SFM Black Book Today

Call Details:

  • Date & Time: Tuesday, November 15 at 12:30 PM ET.
  • Webcast & Slides: CLICK HERE
  • Add Call Details to Outlook Calendar: CLICK HERE 

Sprouts Farmers Market is on our Best Idea Short list. Sprouts Farmers Market is losing share within food retail and is over-earning post-COVID19. After beating a low bar in Q3 and raising guidance, the setup for Sprouts Farmers Market is attractive on the short side. 

The investment themes for our presentation:

Staples Insights | SFM Black Book, Not Feeling the Oats (OTLY), Pricey beans (WEST) - SFM thesis slide

Not feeling the oats (OTLY, STKL)

Oatly reported a Q3 EBITDA loss of $83M, nearly double the consensus estimate of a $43.5M loss. Revenue was 13% below expectations and gross margins were well below projections. Overall revenue grew 17% in constant currencies before a 10% drag from Fx. In the Americas, Oatly revenue grew 23% while volumes increased 17%. Oatly reached an ACV at retail of 36% while the fill rate improved from 67% to 79%. Gross margins contracted from 26.2% to 2.7% due to inflationary pressures and manufacturing issues somewhat offset by higher prices.

Management lowered revenue expectations from $800-830M to $700-720M. Management cited COVID-19 restrictions in Asia, operational issues in the U.S., and Fx. Oatly announced several strategic changes. The company is now looking to partner with manufacturing partners to take on more of the production of oat milk after the initial extraction step. The company is looking for partners in Texas and Peterborough. Oatly is also targeting a headcount reduction of up to 25% of the corporate function costs and regional EMEA layers. In combination with other savings, the company expects to reduce costs by $50M in 2023.  

If Oatly had partnered with SunOpta years ago it would not have had the production problems in the U.S. it has experienced. Outsourcing more production would have also reduced the company’s capital needs, instead, a capital raise looms in the future to fund capacity growth. Oatly probably still does not see it this way. SunOpta’s new plant in Texas is slated to open towards the end of the year and already is limited in free capacity should Oatly seek a partnership. 

Pricey Beans (WEST)

Westrock Coffee reported adjusted EBITDA growth of 33% in Q3, but was 9% short of expectations. Sales grew 27% due to single cup volumes and green coffee prices offset by a drop in roast and ground coffee volumes. Management attributed the weaker sales to the consumers’ reaction to higher coffee prices as well as other costs like gasoline in the summer. The Beverage Solutions segment grew 25% while the SS&T segment grew 34%. Gross margins contracted 310bps and were negatively impacted by the higher green coffee bean prices. Coffee beans represent 60% of costs and prices increased 45%. Coffee bean commodity costs are known to be volatile, but it has been nearly eight years since prices have had anything close to the increase it has experienced this year. In recent months coffee prices have fallen nearly 30%.  

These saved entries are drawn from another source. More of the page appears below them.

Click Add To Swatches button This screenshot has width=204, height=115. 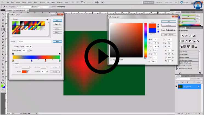tap(168, 30)
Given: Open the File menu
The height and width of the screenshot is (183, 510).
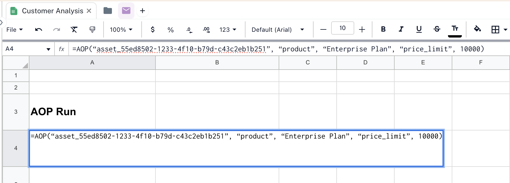Looking at the screenshot, I should pyautogui.click(x=14, y=29).
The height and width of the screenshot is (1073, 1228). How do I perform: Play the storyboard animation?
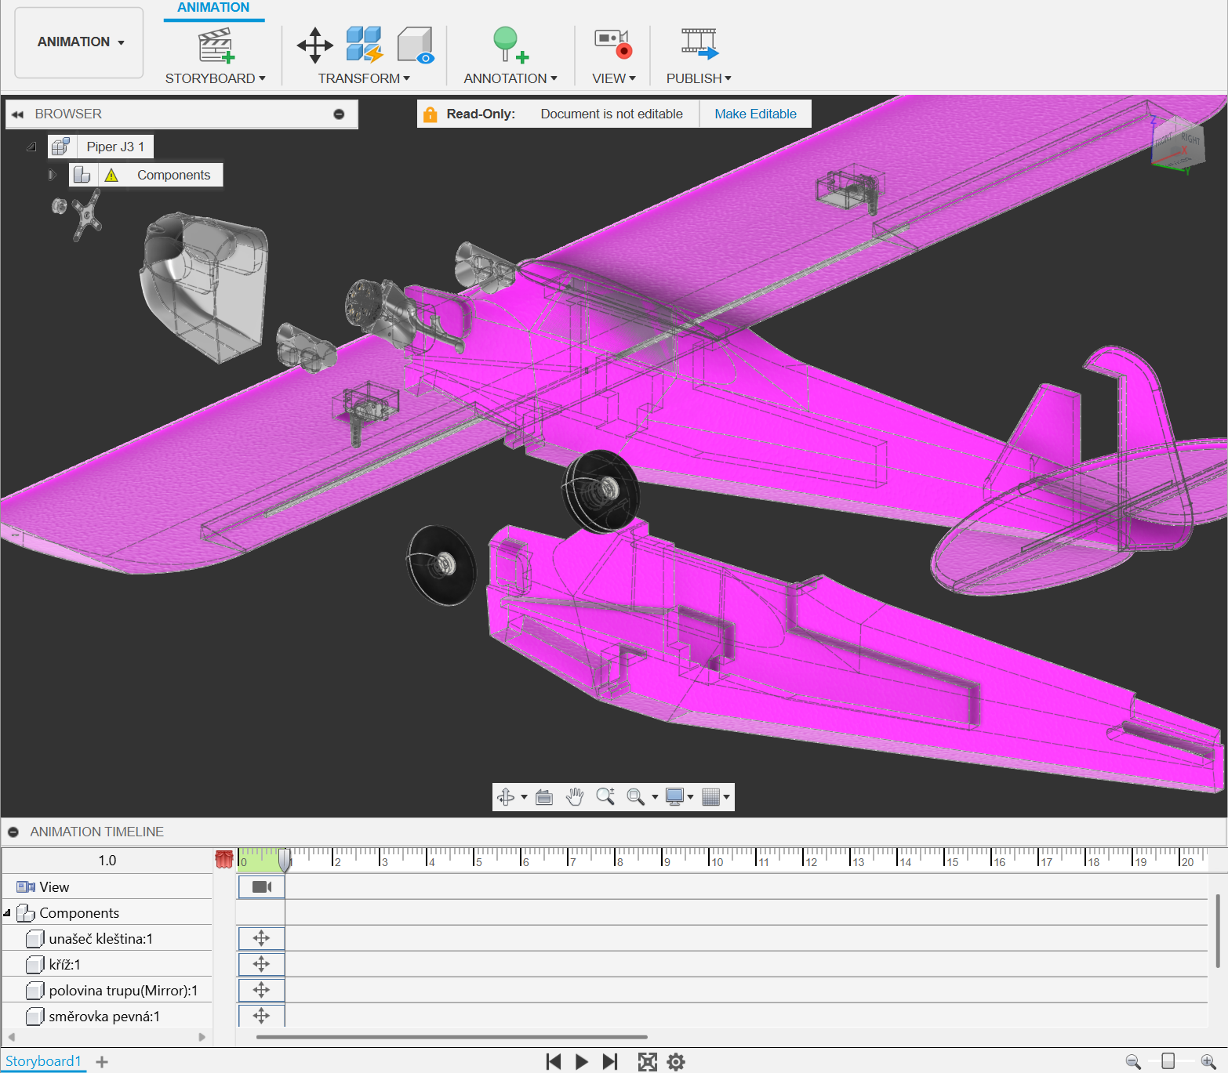[581, 1061]
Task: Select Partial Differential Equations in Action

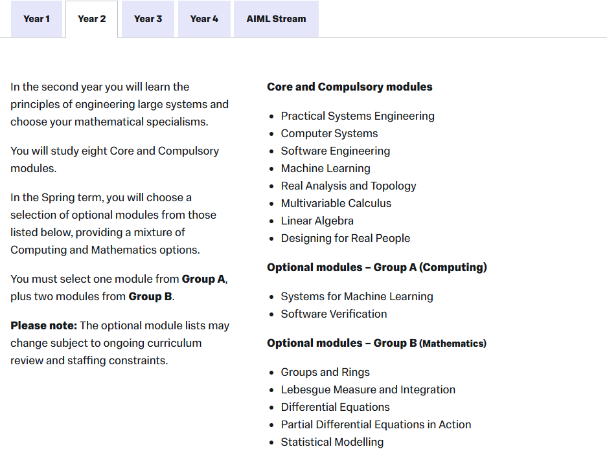Action: coord(376,424)
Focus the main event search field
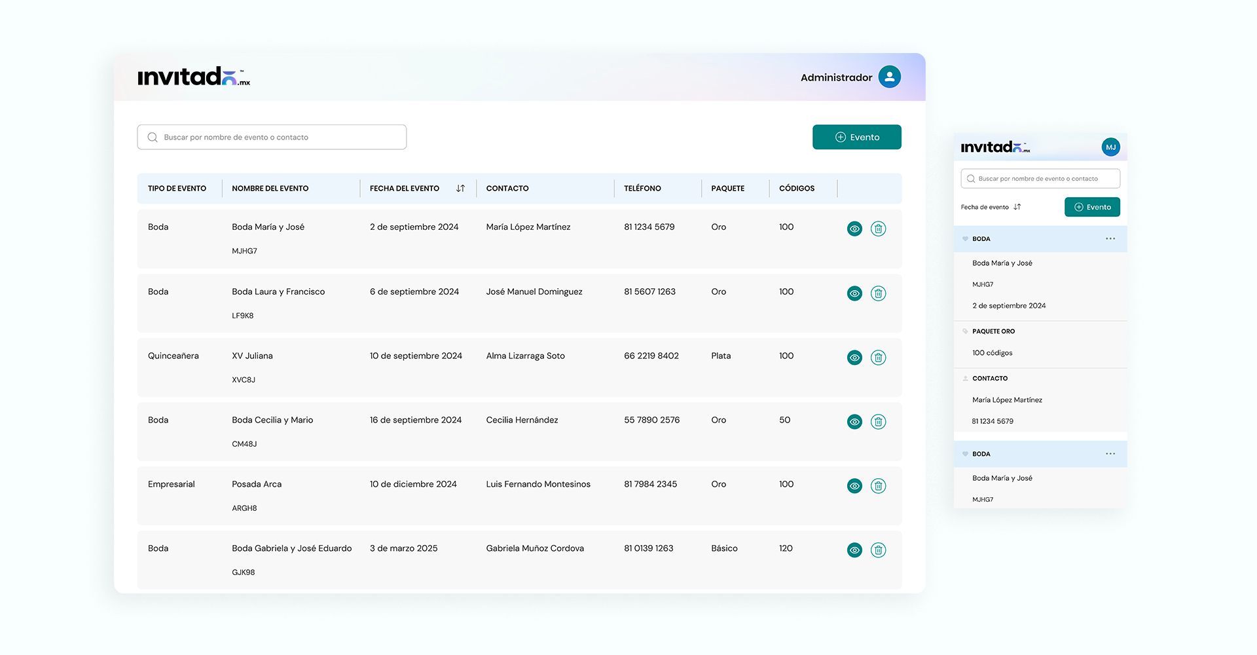This screenshot has width=1257, height=655. [272, 138]
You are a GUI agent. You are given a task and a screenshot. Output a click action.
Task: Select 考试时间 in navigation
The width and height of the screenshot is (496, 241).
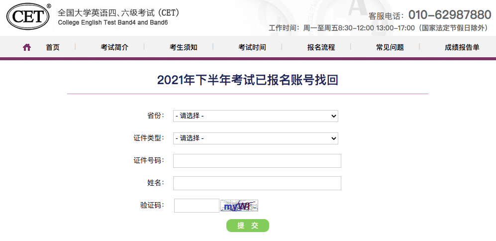coord(252,47)
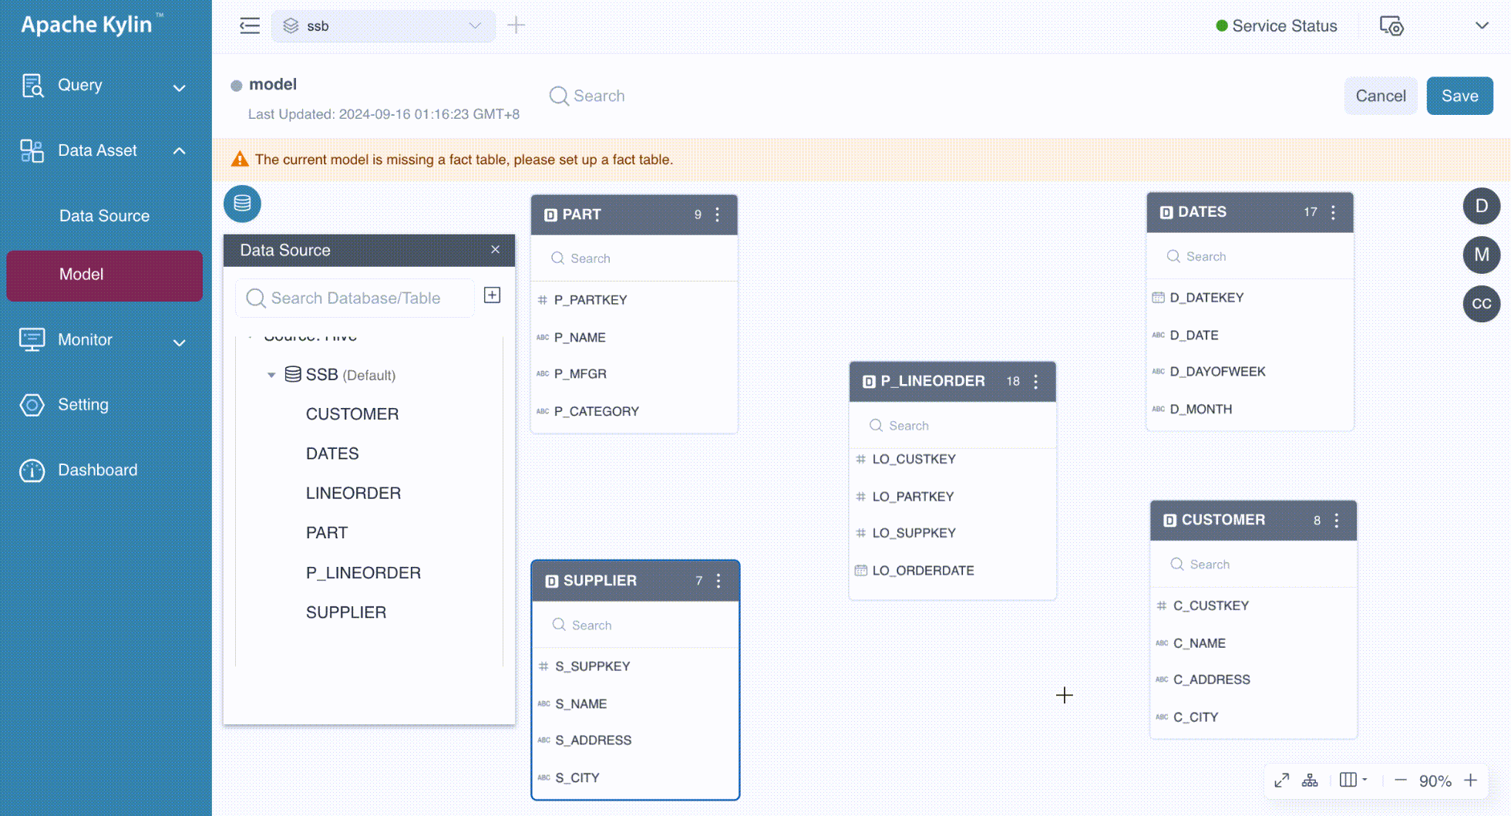Toggle the sidebar collapse icon

(250, 26)
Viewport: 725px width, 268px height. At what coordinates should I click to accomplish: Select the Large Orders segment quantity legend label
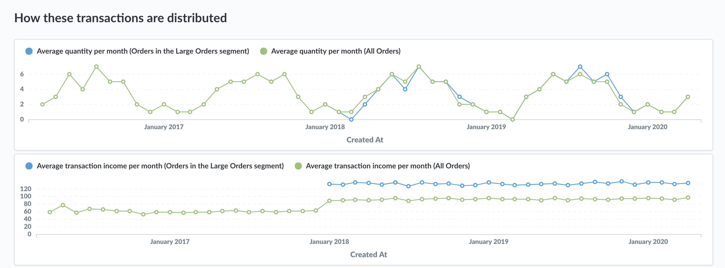[143, 51]
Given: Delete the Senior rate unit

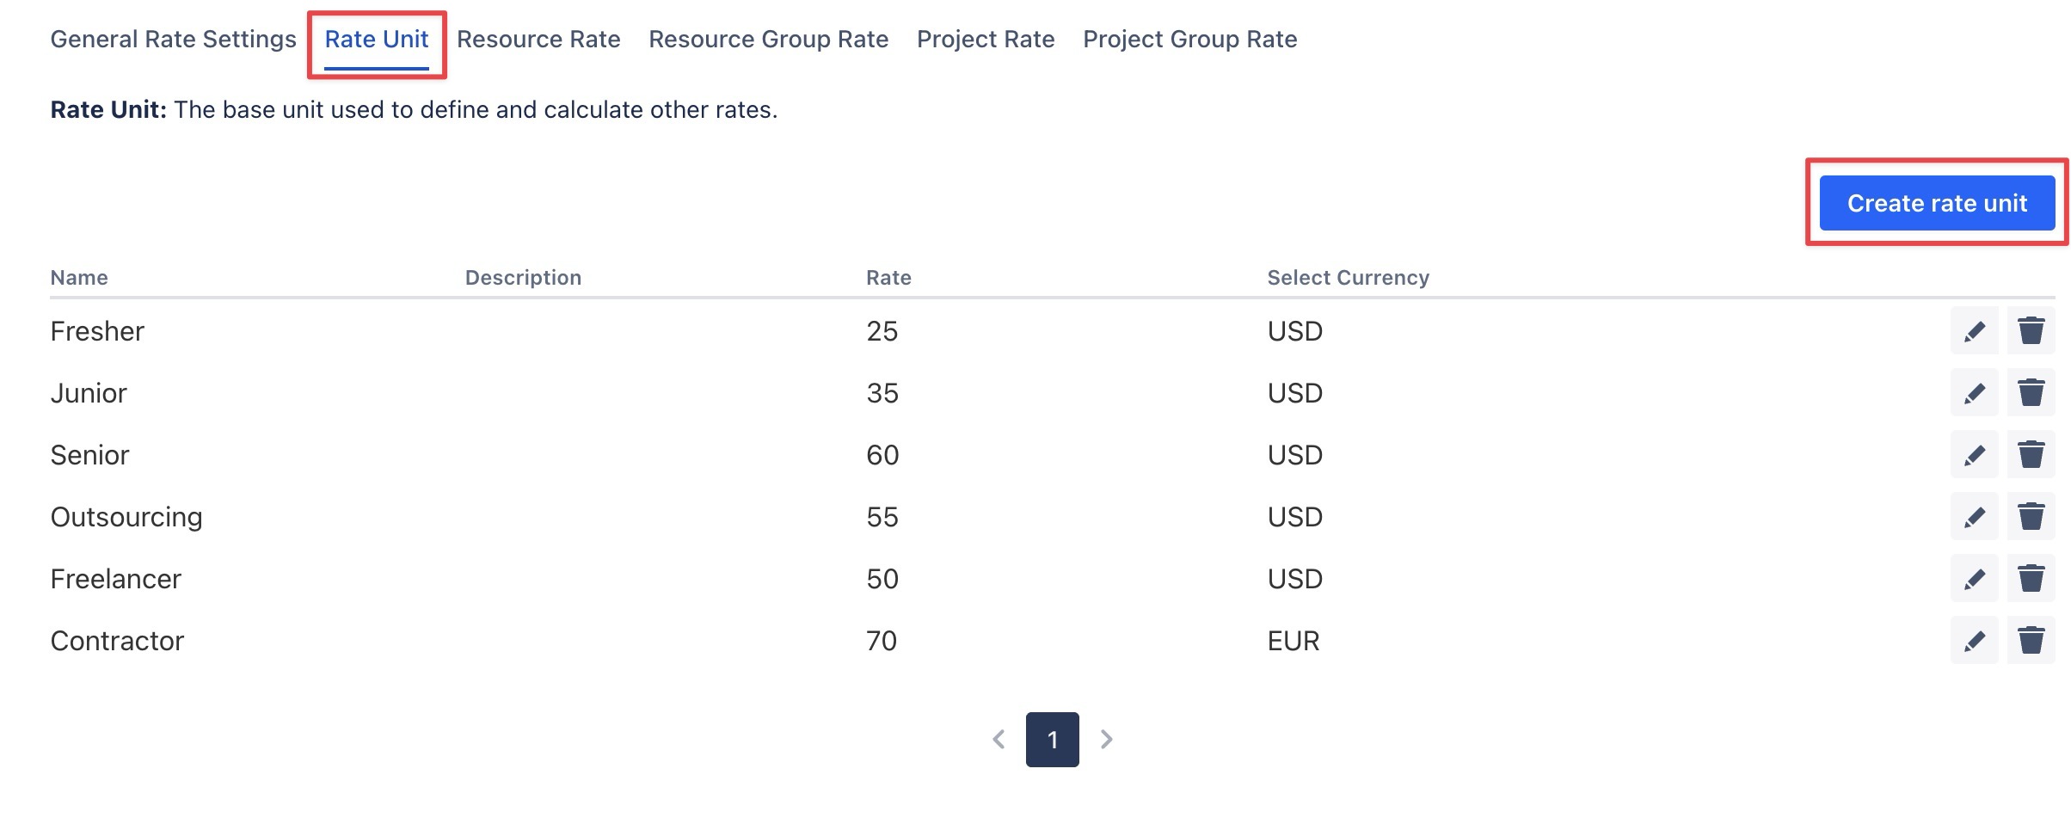Looking at the screenshot, I should [x=2031, y=455].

Management lowered sales guidance to $850-890M from $960M. Adjusted EBITDA guidance was lowered to $60-$63M from $75M after reporting EBITDA of $43M through the first 3 quarters. Most of the revision was due to the shortfall in Q3 as sales trends have improve.  

The company has accelerated some capex originally planned for Phase II of the Conway facility, incurring $90M more over F23 and F24. The company also announced the acquisition of Kohana Coffee, an extract and RTD business that brings its own packaging lines.

Q3 results were negatively impacted by the surge in green coffee prices. The CPI for coffee peaked at 20.3% in July, one of the highest growth rates of the major food at home categories. Since July, the CPI increase has decelerated for the past three months. The company has contract prices to pass through green coffee bean prices, but many reset every six months. Westrock has several growth projects stretching to the end of the decade. It is unfortunate that in one of its first quarters as a public company guidance was revised lower, hurting management’s credibility, but we do see the context of the environment. We are sticking with the long, as our investment thesis has been the capacity expansions enabling the company to grow into white space opportunities rather than near term commodity cost impacts.